==== Extracted data ====
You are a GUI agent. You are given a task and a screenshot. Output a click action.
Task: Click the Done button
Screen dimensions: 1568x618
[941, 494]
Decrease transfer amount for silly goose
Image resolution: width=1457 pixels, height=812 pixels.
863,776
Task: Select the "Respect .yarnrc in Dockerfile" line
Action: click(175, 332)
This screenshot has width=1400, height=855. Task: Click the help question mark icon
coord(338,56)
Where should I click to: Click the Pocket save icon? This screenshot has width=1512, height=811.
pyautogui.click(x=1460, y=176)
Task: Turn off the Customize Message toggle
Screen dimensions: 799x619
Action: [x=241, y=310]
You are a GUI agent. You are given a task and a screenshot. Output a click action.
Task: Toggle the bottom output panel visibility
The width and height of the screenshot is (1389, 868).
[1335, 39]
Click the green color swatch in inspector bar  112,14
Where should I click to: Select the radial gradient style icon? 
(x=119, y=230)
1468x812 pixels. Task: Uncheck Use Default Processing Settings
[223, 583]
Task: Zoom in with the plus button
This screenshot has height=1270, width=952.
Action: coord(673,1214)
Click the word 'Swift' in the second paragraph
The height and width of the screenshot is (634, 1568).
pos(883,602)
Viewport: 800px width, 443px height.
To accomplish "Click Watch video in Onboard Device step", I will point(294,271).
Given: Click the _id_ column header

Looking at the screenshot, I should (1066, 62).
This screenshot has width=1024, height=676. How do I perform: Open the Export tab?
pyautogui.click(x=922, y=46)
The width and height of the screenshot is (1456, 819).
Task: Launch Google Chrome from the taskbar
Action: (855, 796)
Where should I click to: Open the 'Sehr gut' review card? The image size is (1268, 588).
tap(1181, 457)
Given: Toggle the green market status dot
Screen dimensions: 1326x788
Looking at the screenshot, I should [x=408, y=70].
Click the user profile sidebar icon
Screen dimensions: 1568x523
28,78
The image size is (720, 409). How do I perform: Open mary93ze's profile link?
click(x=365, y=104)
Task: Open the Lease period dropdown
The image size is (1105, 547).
====
### Exercise
Update the lines by changing every "Where should I click to" to "Where do I click to", keeping everything else the same.

### Solution
You are a GUI agent. You are given a task and a screenshot. Output a click action.
Task: Click the Done button
Screen dimensions: 1568x618
[941, 494]
Decrease transfer amount for silly goose
Image resolution: width=1457 pixels, height=812 pixels.
863,776
Task: Select the "Respect .yarnrc in Dockerfile" line
Action: click(175, 332)
This screenshot has width=1400, height=855. Task: Click the help question mark icon
coord(338,56)
Where do I click to: Click the Pocket save icon? This screenshot has width=1512, height=811.
pyautogui.click(x=1460, y=176)
Task: Turn off the Customize Message toggle
Screen dimensions: 799x619
Action: [x=241, y=310]
You are a GUI agent. You are given a task and a screenshot. Output a click action.
Task: Toggle the bottom output panel visibility
The width and height of the screenshot is (1389, 868).
[1335, 39]
Click the green color swatch in inspector bar  112,14
Where do I click to: Select the radial gradient style icon? 
(x=119, y=230)
1468x812 pixels. Task: Uncheck Use Default Processing Settings
[223, 583]
Task: Zoom in with the plus button
This screenshot has height=1270, width=952.
Action: coord(673,1214)
Click the word 'Swift' in the second paragraph
The height and width of the screenshot is (634, 1568).
pos(883,602)
Viewport: 800px width, 443px height.
To accomplish "Click Watch video in Onboard Device step", I will point(294,271).
Given: Click the _id_ column header

Looking at the screenshot, I should (1066, 62).
This screenshot has width=1024, height=676. How do I perform: Open the Export tab?
pyautogui.click(x=922, y=46)
The width and height of the screenshot is (1456, 819).
Task: Launch Google Chrome from the taskbar
Action: (855, 796)
Where do I click to: Open the 'Sehr gut' review card? The image size is (1268, 588).
tap(1181, 457)
Given: Toggle the green market status dot
Screen dimensions: 1326x788
Looking at the screenshot, I should [x=408, y=70].
Click the user profile sidebar icon
Screen dimensions: 1568x523
28,78
The image size is (720, 409). How do I perform: Open mary93ze's profile link?
click(x=365, y=104)
Task: Open the Lease period dropdown
The image size is (1105, 547).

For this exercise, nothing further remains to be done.